----- Filas -----

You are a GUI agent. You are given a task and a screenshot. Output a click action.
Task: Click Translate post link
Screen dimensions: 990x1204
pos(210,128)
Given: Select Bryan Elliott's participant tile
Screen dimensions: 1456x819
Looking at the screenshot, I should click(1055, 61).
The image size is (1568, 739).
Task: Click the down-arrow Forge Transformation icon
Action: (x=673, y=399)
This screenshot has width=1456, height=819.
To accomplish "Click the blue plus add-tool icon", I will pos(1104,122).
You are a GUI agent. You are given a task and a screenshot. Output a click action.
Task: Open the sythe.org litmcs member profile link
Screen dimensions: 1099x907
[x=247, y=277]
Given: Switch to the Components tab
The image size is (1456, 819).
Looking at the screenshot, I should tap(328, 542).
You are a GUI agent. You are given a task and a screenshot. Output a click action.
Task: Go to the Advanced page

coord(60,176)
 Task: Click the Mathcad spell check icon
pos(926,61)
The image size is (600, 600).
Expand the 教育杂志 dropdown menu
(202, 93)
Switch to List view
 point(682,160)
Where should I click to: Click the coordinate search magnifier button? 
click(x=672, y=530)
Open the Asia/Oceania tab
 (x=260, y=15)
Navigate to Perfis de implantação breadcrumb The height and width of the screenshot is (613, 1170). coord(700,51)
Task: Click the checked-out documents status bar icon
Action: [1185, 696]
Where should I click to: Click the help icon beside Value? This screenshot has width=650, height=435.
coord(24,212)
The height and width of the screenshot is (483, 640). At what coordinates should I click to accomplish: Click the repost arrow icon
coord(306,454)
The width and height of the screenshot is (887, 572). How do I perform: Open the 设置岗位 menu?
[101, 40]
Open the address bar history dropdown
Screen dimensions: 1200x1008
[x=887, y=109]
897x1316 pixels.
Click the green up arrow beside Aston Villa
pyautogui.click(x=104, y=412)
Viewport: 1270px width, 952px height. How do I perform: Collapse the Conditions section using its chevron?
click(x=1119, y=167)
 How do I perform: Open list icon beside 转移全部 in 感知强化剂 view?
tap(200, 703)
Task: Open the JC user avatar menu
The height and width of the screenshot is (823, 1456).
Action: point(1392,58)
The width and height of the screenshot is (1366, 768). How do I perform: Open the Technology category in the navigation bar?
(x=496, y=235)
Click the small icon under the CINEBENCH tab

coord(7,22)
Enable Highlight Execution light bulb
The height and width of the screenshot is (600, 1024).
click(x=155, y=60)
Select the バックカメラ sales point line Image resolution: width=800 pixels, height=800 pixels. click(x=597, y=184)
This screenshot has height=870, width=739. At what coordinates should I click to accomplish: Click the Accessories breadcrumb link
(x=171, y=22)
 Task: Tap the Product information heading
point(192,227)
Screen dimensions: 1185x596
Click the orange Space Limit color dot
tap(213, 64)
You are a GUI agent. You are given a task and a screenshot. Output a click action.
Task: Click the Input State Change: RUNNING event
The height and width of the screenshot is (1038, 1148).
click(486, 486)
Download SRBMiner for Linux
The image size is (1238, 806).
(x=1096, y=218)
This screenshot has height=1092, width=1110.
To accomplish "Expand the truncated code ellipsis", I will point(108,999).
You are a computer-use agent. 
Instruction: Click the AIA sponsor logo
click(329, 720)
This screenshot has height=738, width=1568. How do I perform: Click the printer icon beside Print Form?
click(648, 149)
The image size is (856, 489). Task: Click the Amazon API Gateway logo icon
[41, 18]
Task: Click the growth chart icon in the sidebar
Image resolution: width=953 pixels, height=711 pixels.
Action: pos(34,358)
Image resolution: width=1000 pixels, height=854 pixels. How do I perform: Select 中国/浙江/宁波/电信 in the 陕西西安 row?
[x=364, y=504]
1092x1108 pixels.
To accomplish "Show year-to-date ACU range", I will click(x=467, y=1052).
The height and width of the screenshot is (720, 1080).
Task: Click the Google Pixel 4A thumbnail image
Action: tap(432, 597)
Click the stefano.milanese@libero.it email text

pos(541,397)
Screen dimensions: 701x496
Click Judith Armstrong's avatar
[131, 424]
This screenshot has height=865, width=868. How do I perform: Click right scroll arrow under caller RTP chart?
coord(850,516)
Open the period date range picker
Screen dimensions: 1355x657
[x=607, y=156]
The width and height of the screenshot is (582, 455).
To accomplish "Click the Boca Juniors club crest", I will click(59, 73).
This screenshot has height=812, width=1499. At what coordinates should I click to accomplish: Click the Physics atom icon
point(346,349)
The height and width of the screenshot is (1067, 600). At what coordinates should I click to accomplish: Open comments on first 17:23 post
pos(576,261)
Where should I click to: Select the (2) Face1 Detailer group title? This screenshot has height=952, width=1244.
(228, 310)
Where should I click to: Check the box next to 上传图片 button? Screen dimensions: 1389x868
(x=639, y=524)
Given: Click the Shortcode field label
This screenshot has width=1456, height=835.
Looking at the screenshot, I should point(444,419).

-----

= En qué consiste =
Pasa a una tabla Markdown las líneas de los datos desde la que contiene "The width and height of the screenshot is (582, 455)." hasta el final, ambos extremos incluidos y sin las líneas en blanco. Usa dos columnas, "Número" con el número de fila y "Línea" con su texto.

= El resultado =
| Número | Línea |
|---|---|
| 1 | The width and height of the screenshot is (582, 455). |
| 2 | To accomplish "Click the Boca Juniors club crest", I will click(59, 73). |
| 3 | This screenshot has height=812, width=1499. At what coordinates should I click to accomplish: Click the Physics atom icon |
| 4 | point(346,349) |
| 5 | The height and width of the screenshot is (1067, 600). At what coordinates should I click to accomplish: Open comments on first 17:23 post |
| 6 | pos(576,261) |
| 7 | Where should I click to: Select the (2) Face1 Detailer group title? This screenshot has height=952, width=1244. |
| 8 | (228, 310) |
| 9 | Where should I click to: Check the box next to 上传图片 button? Screen dimensions: 1389x868 |
| 10 | (x=639, y=524) |
| 11 | Given: Click the Shortcode field label |
| 12 | This screenshot has width=1456, height=835. |
| 13 | Looking at the screenshot, I should point(444,419). |